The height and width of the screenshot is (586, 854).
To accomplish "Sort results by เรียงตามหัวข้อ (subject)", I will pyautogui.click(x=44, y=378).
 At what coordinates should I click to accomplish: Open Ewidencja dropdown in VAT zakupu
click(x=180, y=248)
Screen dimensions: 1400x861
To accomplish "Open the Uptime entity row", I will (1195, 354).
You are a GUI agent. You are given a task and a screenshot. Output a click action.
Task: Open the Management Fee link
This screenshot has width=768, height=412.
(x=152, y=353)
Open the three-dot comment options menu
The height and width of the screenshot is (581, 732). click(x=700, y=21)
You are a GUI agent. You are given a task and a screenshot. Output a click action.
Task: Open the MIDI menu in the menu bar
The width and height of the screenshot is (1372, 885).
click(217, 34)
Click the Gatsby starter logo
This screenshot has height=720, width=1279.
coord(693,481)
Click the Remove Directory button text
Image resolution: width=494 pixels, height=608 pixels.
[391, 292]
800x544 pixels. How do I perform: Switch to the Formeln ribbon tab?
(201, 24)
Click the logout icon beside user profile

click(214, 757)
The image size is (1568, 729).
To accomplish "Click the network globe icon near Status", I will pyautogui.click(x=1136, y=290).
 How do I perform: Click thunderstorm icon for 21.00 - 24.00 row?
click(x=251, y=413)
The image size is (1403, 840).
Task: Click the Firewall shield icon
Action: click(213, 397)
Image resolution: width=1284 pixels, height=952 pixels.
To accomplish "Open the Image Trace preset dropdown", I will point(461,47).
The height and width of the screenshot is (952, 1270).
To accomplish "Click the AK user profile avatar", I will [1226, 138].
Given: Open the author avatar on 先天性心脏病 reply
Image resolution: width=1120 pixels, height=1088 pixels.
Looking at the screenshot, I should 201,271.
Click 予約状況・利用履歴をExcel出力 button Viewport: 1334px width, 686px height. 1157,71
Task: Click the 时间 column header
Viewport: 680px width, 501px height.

- [TASK] Copy out every line of the listing above word for word, changing nothing.

- [EXPECTED ANSWER]
The height and width of the screenshot is (586, 854).
To accomplish "Sort results by เรียงตามหัวข้อ (subject)", I will pyautogui.click(x=44, y=378).
 At what coordinates should I click to accomplish: Open Ewidencja dropdown in VAT zakupu
click(x=180, y=248)
Screen dimensions: 1400x861
To accomplish "Open the Uptime entity row", I will (1195, 354).
You are a GUI agent. You are given a task and a screenshot. Output a click action.
Task: Open the Management Fee link
This screenshot has width=768, height=412.
(x=152, y=353)
Open the three-dot comment options menu
The height and width of the screenshot is (581, 732). click(x=700, y=21)
You are a GUI agent. You are given a task and a screenshot. Output a click action.
Task: Open the MIDI menu in the menu bar
The width and height of the screenshot is (1372, 885).
click(217, 34)
Click the Gatsby starter logo
This screenshot has height=720, width=1279.
coord(693,481)
Click the Remove Directory button text
Image resolution: width=494 pixels, height=608 pixels.
[391, 292]
800x544 pixels. How do I perform: Switch to the Formeln ribbon tab?
(201, 24)
Click the logout icon beside user profile

click(214, 757)
The image size is (1568, 729).
To accomplish "Click the network globe icon near Status", I will pyautogui.click(x=1136, y=290).
 How do I perform: Click thunderstorm icon for 21.00 - 24.00 row?
click(x=251, y=413)
The image size is (1403, 840).
Task: Click the Firewall shield icon
Action: click(213, 397)
Image resolution: width=1284 pixels, height=952 pixels.
To accomplish "Open the Image Trace preset dropdown", I will point(461,47).
The height and width of the screenshot is (952, 1270).
To accomplish "Click the AK user profile avatar", I will [1226, 138].
Given: Open the author avatar on 先天性心脏病 reply
Image resolution: width=1120 pixels, height=1088 pixels.
Looking at the screenshot, I should 201,271.
Click 予約状況・利用履歴をExcel出力 button Viewport: 1334px width, 686px height. 1157,71
Task: Click the 时间 column header
Viewport: 680px width, 501px height.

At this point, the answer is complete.